My tool-kit for tiny short-run batch jobs

In my first story in this series, I explained that I spend about a day a week solving problems that interest me with tiny software applications. I’ve been assembling a tool-kit to quickly build against architectural patterns that I find keep coming up in tiny apps. The technology I choose has to solve these problems:

  • I only want to pay for what I use (scale-to-zero)
  • I don’t have a lot of time available for learning or building (no steep learning curves without substantial time-savings)
  • I don’t have time for maintenance activities (no patching servers, automated scale-up)
  • I’m not a good UI designer or front end engineer (design systems are great)

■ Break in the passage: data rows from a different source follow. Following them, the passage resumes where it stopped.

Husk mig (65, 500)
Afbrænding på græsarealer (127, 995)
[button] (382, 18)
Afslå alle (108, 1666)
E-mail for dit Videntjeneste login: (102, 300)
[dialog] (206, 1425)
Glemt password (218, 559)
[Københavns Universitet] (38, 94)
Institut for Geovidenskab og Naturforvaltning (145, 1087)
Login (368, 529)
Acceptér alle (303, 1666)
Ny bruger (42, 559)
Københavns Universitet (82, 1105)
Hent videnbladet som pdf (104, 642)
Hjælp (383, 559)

In my third story I outlined my tool-kit for building tiny APIs. The APIs I build with that took-kit are synchronous and are intended to be consumed by user interfaces and integrations that fit a synchronous pattern.

Another pattern I’ve found useful is what I call a short-run batch job. I often run into a requirement where I want to do some background processing that isn’t in response to an interaction from a user interface. The trigger might be an event in another system or more often on a schedule. I’ll deal with long-running batch jobs in a later story, but the jobs I’m talking about here generally complete in less than a minute. A related requirement is a job queue, so I’ll explain how I do that at the same time.

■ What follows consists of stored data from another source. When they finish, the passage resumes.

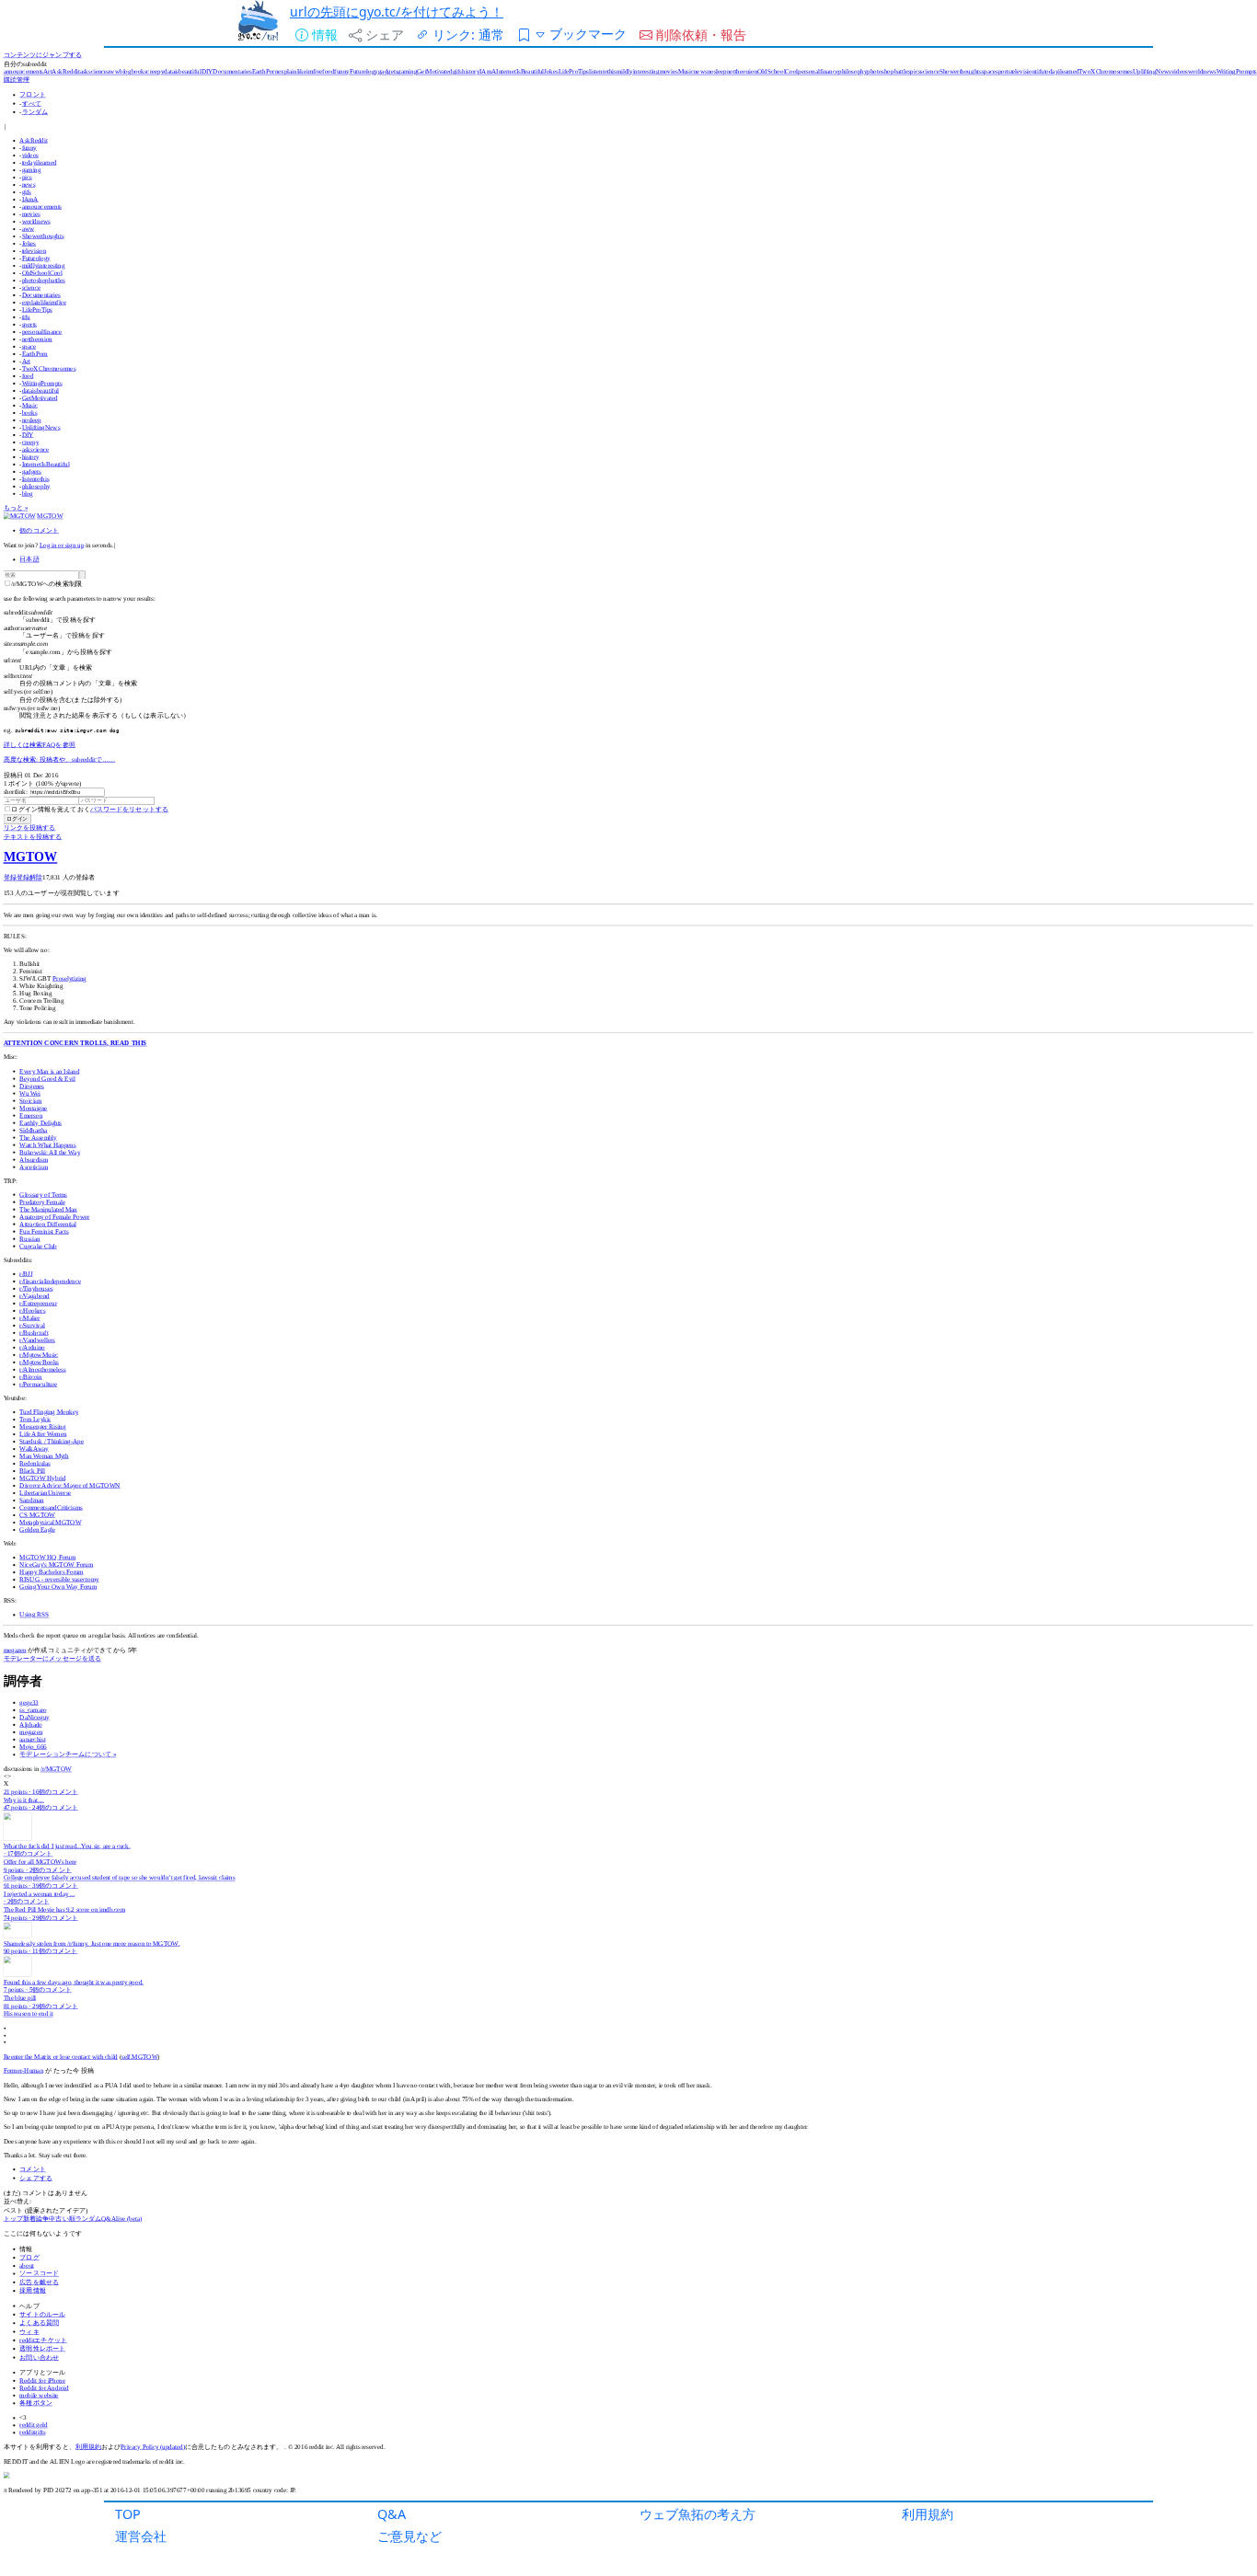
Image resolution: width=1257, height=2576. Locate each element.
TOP (128, 2514)
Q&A (391, 2514)
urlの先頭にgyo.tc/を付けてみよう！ (396, 11)
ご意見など (409, 2536)
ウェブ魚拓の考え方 (697, 2514)
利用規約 (927, 2514)
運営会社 (141, 2536)
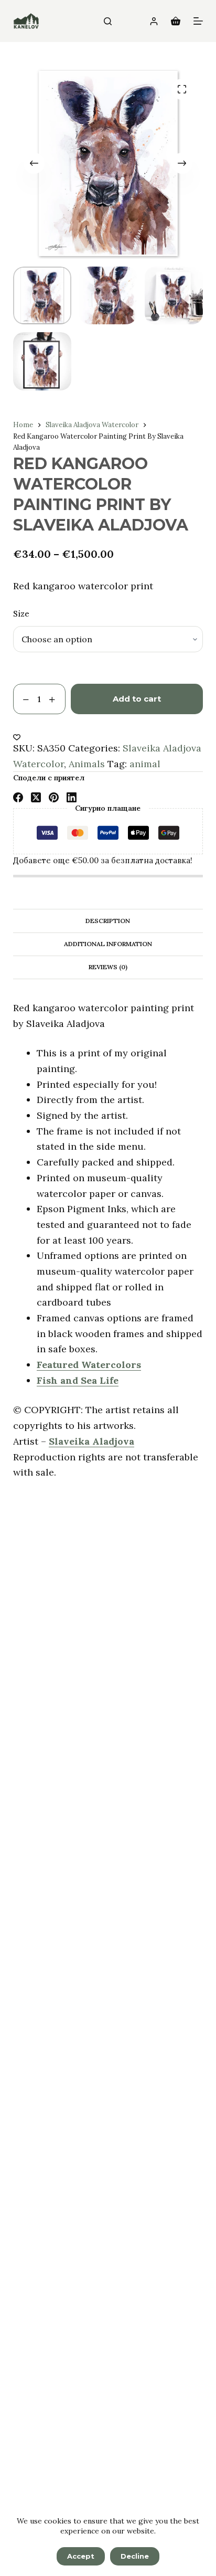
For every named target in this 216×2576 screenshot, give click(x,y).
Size (21, 614)
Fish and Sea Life (77, 1380)
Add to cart (137, 699)
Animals (87, 764)
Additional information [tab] (108, 944)
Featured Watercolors (89, 1365)
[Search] (108, 21)
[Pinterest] (54, 797)
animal (144, 764)
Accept (80, 2556)
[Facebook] (18, 797)
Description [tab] (107, 921)
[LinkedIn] (72, 797)
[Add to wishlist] (16, 736)
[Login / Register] (154, 21)
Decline (135, 2556)
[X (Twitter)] (36, 797)
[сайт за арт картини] (26, 21)
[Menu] (198, 21)
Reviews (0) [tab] (108, 967)
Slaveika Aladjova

I’ll return the project of mine I used to illustrate my API tool-kit for this pattern too.

TL;DR

  • AWS Lambda and Node.js
  • AWS DynamoDB
  • AWS EventBridge (formerly the “events” part of CloudWatch)
  • AWS Simple Email Service with Route 53
  • Github Actions

The business problem

My vision is for some kind of functionality in the Uber Eats app, or Zomato, and similar where a consumer can rate the choice of packaging used in a food delivery, and if it’s a poor choice, to send details of better alternatives to the vendor. When I started exploring this, I discovered that figuring out whether something is recyclable here in New Zealand is not straightforward. There are 67 separate recycling schemes: one for each local authority in the country. In some places polypropylene food containers (“number 5 plastics”) are picked up at the kerb for recycling, in others they go to landfill. There is no central database of the difference in schemes, so to even get started on this one, I’d need to collect all that information, put it in a structured form and expose it with… an API.

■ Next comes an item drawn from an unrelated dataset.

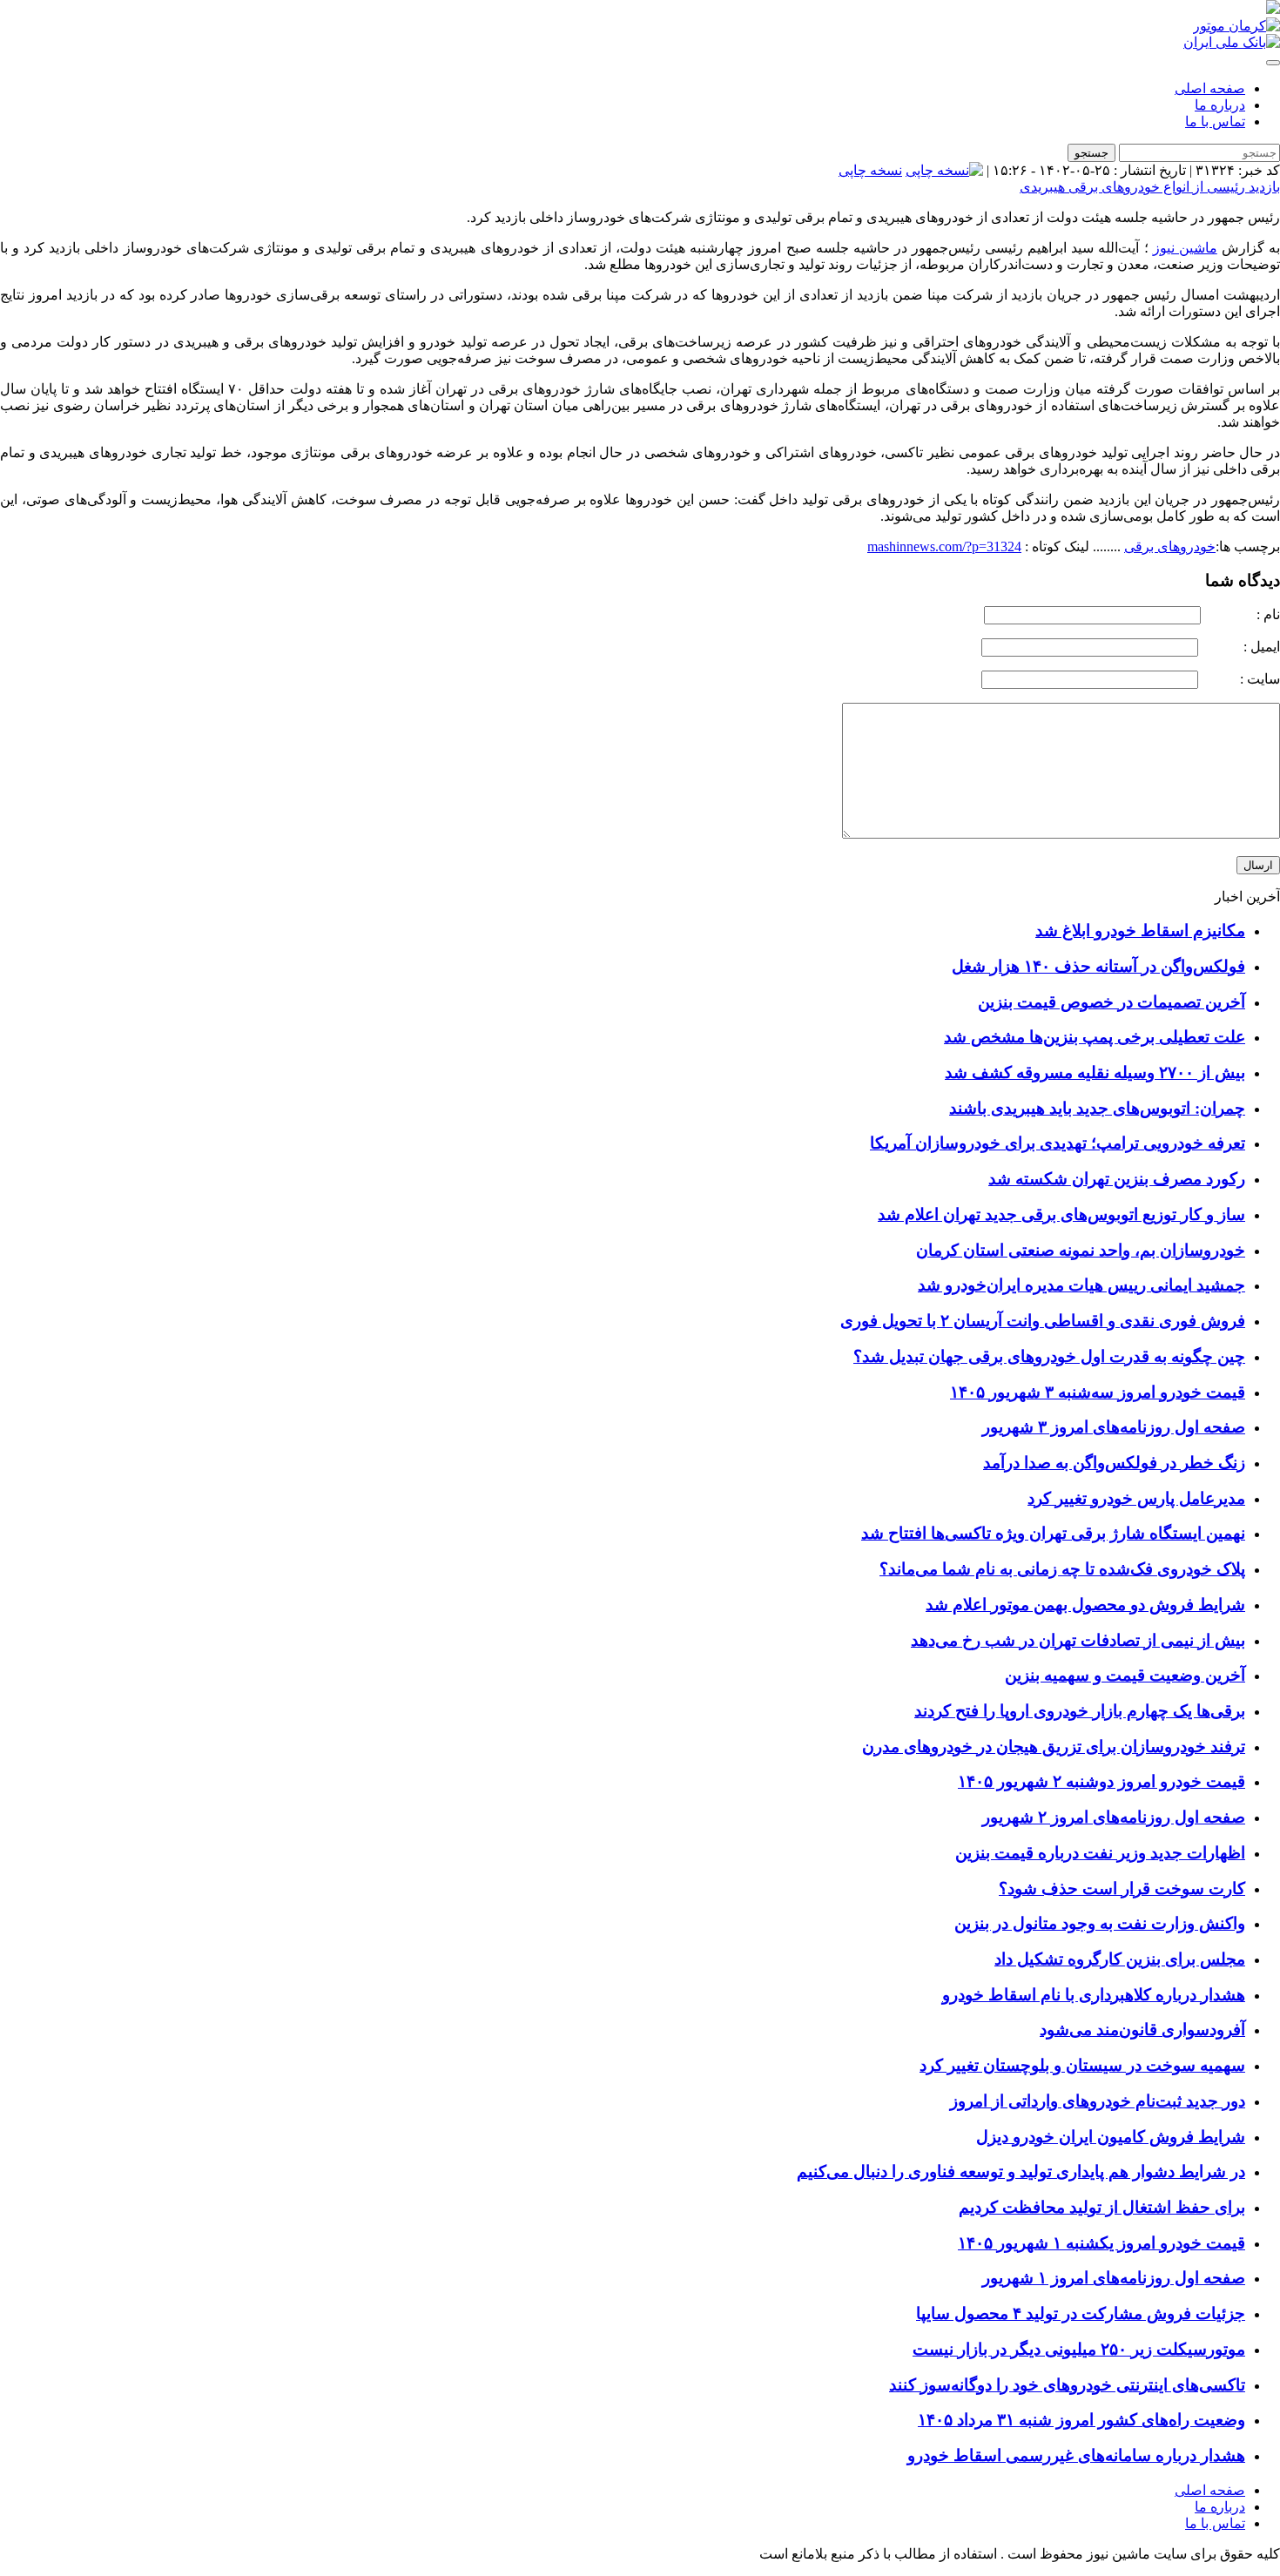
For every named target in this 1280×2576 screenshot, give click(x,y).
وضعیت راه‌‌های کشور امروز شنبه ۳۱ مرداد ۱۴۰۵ (1081, 2420)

I created the API I describe above to answer the question of how different types of material will be handled in different local authority territories, but that information is not static. Each local authority has its own website and they each publish the information in a different way, and every so often they change their suppliers and regulations and update the information. Sometimes the data is in a PDF linked from deep in the information architecture, sometimes it’s in HTML content. Sometimes it’s in paragraph form, sometimes it’s in a table, sometimes there is a “helpful” tool where a user has to search for the material to find the answer. My solution to keep my database up to date is to have a website crawler that runs a few times a day, one site at at time, and lets me know by email if there are any changes. I then eyeball the site and update my structured data with the changes.

The basic process

  • looks in a DynamoDB table to find the least recently visited site
  • checks the site for changes and emails me if there are any (or if the scrape fails)
  • updates the last visit time in the DynamoDB table

This makes for a very simple job queue. AWS EventBridge wakes up every four hours and runs the function, which means six visits every 24 hours, so all 67 sites are visited at least once every couple of weeks — more than enough to keep up with the typical rate of change on the websites.

Three problems to solve

  • I only want to pay for what I use (scale-to-zero)
  • I don’t have a lot of time available for learning or building (no steep learning curves without substantial time-savings)
  • I don’t have time for maintenance activities (no patching servers, automated scale-up)

The handler

I’m not covering the details of the actual function here, but for the curious, I use SuperAgent with Cheerio for web-scraping. Cheerio has excellent support for CSS selectors on full HTML docs and snippets, and I find that sticking to CSS selectors makes for much easier to maintain scraping code.

The database

Serverless Framework

Serverless uses YAML files for its config (as does CDK) and after much fiddling around my YAML looks like this:

service: watch-recycling-sitesframeworkVersion: ">=1.1.0 <2.0.0"plugins:
- serverless-dynamodb-local
- serverless-offline
custom:
dynamodb:
stages:
- dev
start:
port: 8000
inMemory: true
seed: true
migrate: true
migration:
dir: offlinemigrations
seed:
domain:
sources:
- table: ${self:service}-${opt:stage, self:provider.stage}-v1
sources: [./offlineseeding/sites.json]
provider:
name: aws
runtime: nodejs10.x
stage: dev
region: ap-southeast-2
environment:
DYNAMODB_TABLE: ${self:service}-${opt:stage, self:provider.stage}-v1
iamRoleStatements:
- Effect: Allow
Action:
- dynamodb:Query
- dynamodb:Scan
- dynamodb:GetItem
- dynamodb:PutItem
- dynamodb:UpdateItem
- dynamodb:DeleteItem
- ses:SendEmail
Resource:
- "arn:aws:dynamodb:${opt:region, self:provider.region}:*:table/${self:provider.environment.DYNAMODB_TABLE}"
- "arn:aws:ses:*:*:identity/*"
functions:
diffsite:
handler: handlers/diffsite.handler
timeout: 300
events:
- schedule: rate(4 hours)
resources:
Resources:
TodosDynamoDbTable:
Type: 'AWS::DynamoDB::Table'
DeletionPolicy: Retain
Properties:
AttributeDefinitions:
-
AttributeName: id
AttributeType: S
KeySchema:
-
AttributeName: id
KeyType: HASH
BillingMode: PAY_PER_REQUEST
TableName: ${self:provider.environment.DYNAMODB_TABLE}

Note above that I was also able to include the CloudWatch/EventBridge schedule in my Serverless config.

Mail out

AWS SES really is brutally simple. If your domain is already in a zone on Route 53 then it’s also very easy to do domain verification from the AWS console. It’s an older AWS service and that shows in the clunkiness of the API, but examples abound of using it and it works fine in a Lambda.

Deployment

As usual Github Actions did not disappoint!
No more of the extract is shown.